Baca Juga :  Taiwan Usul Kenaikan 12,9% Pengeluaran Pertahanan 2023

“Hubungan Taiwan dengan Republik Ceko dan Eropa semakin dekat dalam beberapa tahun terakhir, terutama dalam geopolitik global,” kata salah satu sumber yang mengetahui langsung perjalanan Tsai.

“Oleh karena itu, bagi seorang mantan presiden yang baru saja meninggalkan jabatannya, kunjungan tersebut sangat berarti,” kata sumber tersebut.

Kantor Tsai mengatakan: “Ketika ada berita yang dikonfirmasi, kami akan menjelaskannya secara resmi kepada Anda”.

Sumber lain, yang mengetahui langsung perjalanan tersebut, mengatakan bahwa perjalanan yang akan datang tersebut sensitif dan memerlukan “kewaspadaan yang lebih tinggi terhadap keselamatan” karena kekhawatiran akan spionase dan pelecehan Tiongkok.

Kementerian luar negeri Tiongkok tidak segera menanggapi permintaan komentar

Forum 2000, yang akan mengadakan pertemuan puncaknya di Praha dari 13 Oktober hingga 15 Oktober, juga tidak segera menanggapi permintaan komentar.

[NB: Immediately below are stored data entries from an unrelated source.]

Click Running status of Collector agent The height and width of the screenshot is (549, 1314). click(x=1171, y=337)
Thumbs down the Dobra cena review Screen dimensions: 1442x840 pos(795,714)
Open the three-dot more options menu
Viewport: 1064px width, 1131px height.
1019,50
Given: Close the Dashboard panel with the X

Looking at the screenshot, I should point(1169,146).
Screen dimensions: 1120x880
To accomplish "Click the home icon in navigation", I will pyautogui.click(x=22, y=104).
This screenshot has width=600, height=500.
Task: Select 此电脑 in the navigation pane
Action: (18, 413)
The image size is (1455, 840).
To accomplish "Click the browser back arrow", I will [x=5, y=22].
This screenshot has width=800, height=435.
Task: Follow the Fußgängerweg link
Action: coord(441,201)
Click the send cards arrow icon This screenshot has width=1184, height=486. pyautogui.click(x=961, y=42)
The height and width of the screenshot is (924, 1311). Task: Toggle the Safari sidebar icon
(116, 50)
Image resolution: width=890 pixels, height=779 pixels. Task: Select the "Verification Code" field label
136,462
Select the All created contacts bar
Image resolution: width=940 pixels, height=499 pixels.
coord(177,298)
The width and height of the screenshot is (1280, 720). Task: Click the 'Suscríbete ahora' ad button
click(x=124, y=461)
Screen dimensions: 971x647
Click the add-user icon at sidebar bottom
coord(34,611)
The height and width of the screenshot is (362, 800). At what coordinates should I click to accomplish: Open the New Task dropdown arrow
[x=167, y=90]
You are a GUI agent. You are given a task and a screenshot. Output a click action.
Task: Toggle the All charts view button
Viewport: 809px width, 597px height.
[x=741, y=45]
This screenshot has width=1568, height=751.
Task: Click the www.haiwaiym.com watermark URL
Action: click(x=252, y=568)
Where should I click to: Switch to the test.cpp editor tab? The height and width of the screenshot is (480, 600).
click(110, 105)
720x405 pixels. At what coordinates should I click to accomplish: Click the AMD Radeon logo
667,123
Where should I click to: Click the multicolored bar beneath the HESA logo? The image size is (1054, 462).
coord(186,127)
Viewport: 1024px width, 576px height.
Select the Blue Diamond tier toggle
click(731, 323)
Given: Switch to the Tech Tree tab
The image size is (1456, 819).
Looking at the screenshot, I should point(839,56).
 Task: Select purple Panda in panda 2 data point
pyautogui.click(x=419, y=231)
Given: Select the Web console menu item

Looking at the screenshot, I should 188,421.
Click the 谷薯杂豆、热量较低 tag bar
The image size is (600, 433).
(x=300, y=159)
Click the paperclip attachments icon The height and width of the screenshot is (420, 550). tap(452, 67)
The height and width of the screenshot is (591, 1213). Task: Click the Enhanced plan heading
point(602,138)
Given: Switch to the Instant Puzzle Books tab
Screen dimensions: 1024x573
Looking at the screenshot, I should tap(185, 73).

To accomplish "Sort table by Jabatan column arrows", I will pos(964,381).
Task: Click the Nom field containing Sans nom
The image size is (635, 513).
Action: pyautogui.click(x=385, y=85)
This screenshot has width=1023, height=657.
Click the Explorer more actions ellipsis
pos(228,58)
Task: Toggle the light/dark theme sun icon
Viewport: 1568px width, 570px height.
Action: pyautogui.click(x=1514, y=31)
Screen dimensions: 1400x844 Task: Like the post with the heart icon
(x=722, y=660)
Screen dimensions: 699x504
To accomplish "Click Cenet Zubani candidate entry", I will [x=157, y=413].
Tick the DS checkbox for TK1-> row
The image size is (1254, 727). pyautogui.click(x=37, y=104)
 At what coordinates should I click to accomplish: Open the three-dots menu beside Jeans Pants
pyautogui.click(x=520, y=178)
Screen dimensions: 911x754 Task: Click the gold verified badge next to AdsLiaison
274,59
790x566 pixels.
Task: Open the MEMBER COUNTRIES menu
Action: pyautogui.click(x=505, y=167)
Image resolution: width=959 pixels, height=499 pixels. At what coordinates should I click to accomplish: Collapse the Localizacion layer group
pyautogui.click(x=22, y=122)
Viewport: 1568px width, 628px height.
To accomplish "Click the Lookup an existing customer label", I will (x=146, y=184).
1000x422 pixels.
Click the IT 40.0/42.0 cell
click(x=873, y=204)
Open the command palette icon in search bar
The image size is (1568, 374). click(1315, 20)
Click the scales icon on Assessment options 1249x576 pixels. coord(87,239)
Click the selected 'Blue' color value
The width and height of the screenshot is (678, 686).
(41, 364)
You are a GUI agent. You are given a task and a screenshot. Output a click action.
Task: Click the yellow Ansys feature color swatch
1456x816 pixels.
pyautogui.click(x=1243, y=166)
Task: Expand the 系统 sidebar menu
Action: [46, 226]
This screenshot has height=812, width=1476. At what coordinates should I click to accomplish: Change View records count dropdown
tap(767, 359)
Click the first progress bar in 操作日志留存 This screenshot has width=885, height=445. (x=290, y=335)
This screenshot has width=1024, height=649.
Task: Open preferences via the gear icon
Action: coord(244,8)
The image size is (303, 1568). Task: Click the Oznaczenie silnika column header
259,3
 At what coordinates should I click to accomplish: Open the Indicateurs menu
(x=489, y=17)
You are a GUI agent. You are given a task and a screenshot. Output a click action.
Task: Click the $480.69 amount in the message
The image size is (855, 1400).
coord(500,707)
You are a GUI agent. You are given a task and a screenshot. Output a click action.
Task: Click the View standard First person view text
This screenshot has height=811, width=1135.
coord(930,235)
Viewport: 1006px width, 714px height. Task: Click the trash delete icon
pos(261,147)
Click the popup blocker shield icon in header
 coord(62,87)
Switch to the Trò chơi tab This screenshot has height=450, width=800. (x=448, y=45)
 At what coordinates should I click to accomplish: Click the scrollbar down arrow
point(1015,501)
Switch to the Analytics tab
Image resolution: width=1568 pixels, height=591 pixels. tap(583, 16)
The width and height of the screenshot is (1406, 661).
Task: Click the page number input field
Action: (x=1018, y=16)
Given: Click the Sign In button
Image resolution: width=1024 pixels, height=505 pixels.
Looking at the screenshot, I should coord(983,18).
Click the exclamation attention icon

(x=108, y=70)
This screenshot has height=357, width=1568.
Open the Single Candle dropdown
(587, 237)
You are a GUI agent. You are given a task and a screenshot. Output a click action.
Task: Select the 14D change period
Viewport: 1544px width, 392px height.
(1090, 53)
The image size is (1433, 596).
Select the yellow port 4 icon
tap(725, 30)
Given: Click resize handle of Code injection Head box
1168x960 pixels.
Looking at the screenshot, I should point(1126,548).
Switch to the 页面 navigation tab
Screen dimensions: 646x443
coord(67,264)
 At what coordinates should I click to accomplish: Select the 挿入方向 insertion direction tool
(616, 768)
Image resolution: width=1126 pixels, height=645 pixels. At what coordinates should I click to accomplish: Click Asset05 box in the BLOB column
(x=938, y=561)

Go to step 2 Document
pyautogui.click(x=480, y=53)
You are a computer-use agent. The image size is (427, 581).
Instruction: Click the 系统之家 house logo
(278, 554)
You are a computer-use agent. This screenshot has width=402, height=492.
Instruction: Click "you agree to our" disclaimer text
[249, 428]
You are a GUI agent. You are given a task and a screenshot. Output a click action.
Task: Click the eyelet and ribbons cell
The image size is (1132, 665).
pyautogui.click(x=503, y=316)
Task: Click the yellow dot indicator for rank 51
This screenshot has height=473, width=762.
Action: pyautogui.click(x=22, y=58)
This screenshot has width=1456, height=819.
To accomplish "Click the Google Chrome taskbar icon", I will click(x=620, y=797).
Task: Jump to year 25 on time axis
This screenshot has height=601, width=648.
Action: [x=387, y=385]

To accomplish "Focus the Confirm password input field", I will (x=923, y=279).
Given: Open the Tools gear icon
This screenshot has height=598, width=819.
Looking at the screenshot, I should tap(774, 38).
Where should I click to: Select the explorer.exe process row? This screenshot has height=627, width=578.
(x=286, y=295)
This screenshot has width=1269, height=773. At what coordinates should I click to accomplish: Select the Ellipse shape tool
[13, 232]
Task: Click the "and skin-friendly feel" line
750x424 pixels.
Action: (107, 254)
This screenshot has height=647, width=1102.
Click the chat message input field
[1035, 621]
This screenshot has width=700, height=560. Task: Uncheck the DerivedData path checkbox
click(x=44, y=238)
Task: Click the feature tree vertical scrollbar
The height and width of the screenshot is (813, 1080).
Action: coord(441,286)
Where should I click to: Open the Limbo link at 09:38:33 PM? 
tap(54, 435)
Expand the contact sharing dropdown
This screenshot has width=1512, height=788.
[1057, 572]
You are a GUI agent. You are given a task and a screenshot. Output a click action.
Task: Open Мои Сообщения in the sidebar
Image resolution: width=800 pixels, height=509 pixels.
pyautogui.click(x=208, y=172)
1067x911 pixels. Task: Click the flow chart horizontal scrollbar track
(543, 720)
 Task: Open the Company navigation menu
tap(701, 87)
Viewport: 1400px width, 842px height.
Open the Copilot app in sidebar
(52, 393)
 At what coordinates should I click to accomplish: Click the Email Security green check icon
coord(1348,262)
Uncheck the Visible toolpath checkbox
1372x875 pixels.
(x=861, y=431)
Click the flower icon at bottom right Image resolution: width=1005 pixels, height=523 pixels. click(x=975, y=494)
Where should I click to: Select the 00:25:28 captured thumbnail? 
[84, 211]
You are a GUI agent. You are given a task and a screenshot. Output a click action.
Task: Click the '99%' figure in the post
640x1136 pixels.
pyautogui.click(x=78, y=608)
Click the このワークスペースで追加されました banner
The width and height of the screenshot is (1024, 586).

Tiongkok menggelar dua putaran permainan perang di sekitar Taiwan selama masa jabatan kedua Tsai – pada tahun 2022 setelah Ketua DPR AS saat itu Nancy Pelosi mengunjungi Taipei, dan pada tahun 2023 setelah Tsai kembali dari kunjungan ke Amerika Serikat di mana ia bertemu dengan penerus Pelosi, Kevin McCarthy.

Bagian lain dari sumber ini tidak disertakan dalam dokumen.